By making the traditional Latin Mass and the new Mass two uses (extraordinary and ordinary) of “one and the same rite,” Pope Benedict is fostering a climate of healthy coexistence, perhaps one could even say healthy competition, in which false innovations may fall away and a sense of the sacred can be recovered.
In his letter to the bishops explaining Summorum Pontificum, Pope Benedict writes:

the two forms of the usage of the Roman Rite can be mutually enriching: new Saints and some of the new Prefaces can and should be inserted in the old Missal.  The Ecclesia Dei Commission, in contact with various bodies devoted to the usus antiquior, will study the practical possibilities in this regard. The celebration of the Mass according to the Missal of Paul VI will be able to demonstrate, more powerfully than has been the case hitherto, the sacrality, which attracts many people to the former usage.

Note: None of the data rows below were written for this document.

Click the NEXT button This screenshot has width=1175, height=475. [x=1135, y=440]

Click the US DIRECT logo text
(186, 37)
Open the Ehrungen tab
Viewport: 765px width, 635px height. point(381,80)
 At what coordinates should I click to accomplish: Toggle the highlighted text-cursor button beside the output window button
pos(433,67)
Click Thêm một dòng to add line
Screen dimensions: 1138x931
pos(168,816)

Far from ignoring the “needs of our time,” as he is often accused, Pope Benedict is responding to the most crucial one: the hunger for holiness, the simple desire for a transcendent, God-centered liturgy. Ordinary Catholics have asked for bread and been given stones, and the Holy Father is correcting the injustice:

Many people who clearly accepted the binding character of the Second Vatican Council, and were faithful to the Pope and the Bishops, nonetheless also desired to recover the form of the sacred liturgy that was dear to them. This occurred above all because in many places celebrations were not faithful to the prescriptions of the new Missal, but the latter actually was understood as authorizing or even requiring creativity, which frequently led to deformations of the liturgy which were hard to bear. I am speaking from experience, since I too lived through that period with all its hopes and its confusion. And I have seen how arbitrary deformations of the liturgy caused deep pain to individuals totally rooted in the faith of the Church.

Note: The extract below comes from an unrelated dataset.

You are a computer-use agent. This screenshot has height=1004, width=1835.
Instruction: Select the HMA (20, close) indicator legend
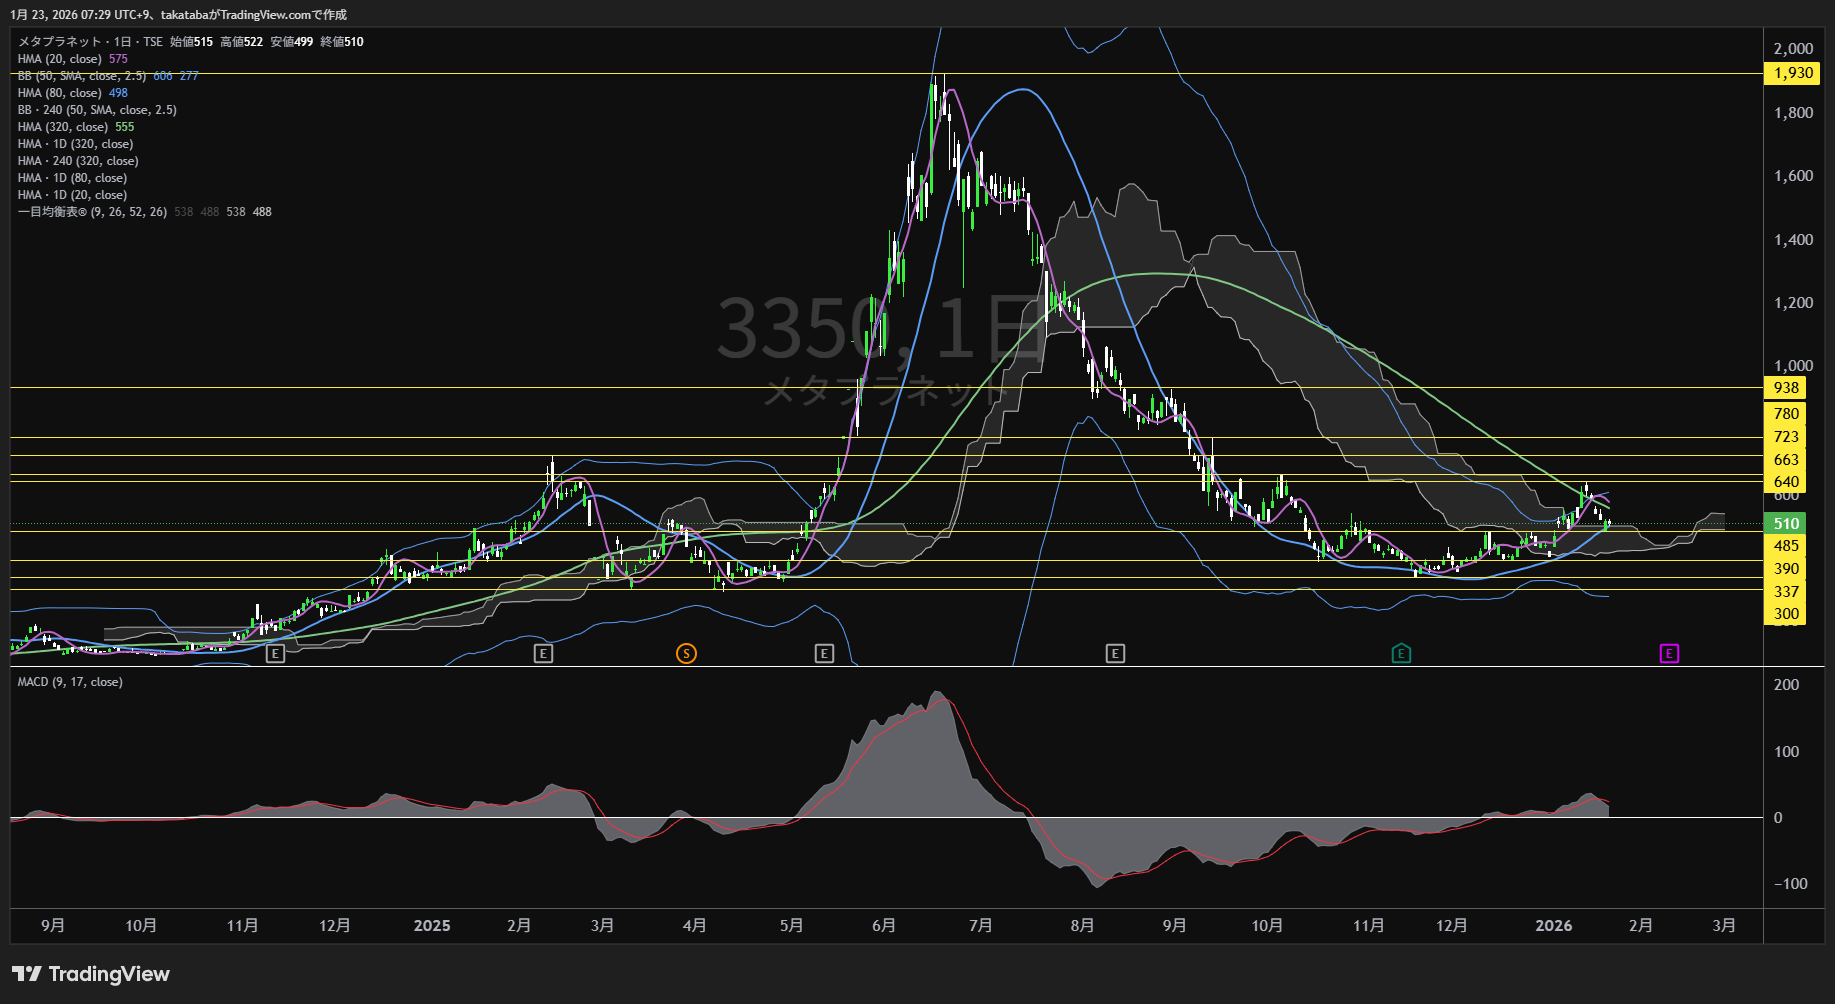[x=59, y=59]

Never too concerned about the trauma these arbitrary deformations caused in the faithful, the liturgical innovators now give voice to their own. “I can’t fight back the tears. This is the saddest moment in my life as a man, priest and bishop,” Luca Brandolini, a member of the liturgy commission of the Italian bishops’ conference, said to La Repubblica, reported Reuters. “It’s a day of mourning, not just for me but for the many people who worked for the Second Vatican Council. A reform for which many people worked, with great sacrifice and only inspired by the desire to renew the Church has now been cancelled.”
This reaction would only make sense if the Second Vatican Council had decreed a hostility to tradition. But it didn’t. All Summorum Pontificum cancels is the misapplication of Vatican II and mindless contempt for tradition, which resulted in a “fabricated liturgy,” as Pope Benedict has said previously. The Catholic left’s game of driving a wedge between Vatican II and previous councils—of treating Vatican II as in effect a mandate to start a new religion from scratch—now appears over.  
By shaking up a failing status quo, Pope Benedict has performed a great service for the Church. It is abundantly clear that postconciliar attempts to make the Mass “relevant”—which were often nothing more than a pretext to smuggle secularism into it—has rendered the liturgy increasingly irrelevant and catechetically destructive, as declining Mass attendance and gross ignorance of the faith confirm.
And he deserves great praise for having the courage to address an act of self-mutilation which treated a long and fruitful liturgical tradition as something “forbidden” or “harmful”—an act that appears all the more perverse in light of the fact that many of those who endorsed it were simultaneously using the new liturgy to advance bewildering innovations alien to the traditions of the Church. 

Summorum Pontificum represents a central piece in the overall project of this pontificate: to arrest a culture of self-worship and restore God to the center of life. Many years hence, historians will likely see it as a critical turning point in the life of the Church—the moment the liturgy moved away from functioning like the invention of men and regained its splendor as the work of God.

George Neumayr is editor of Catholic World Report.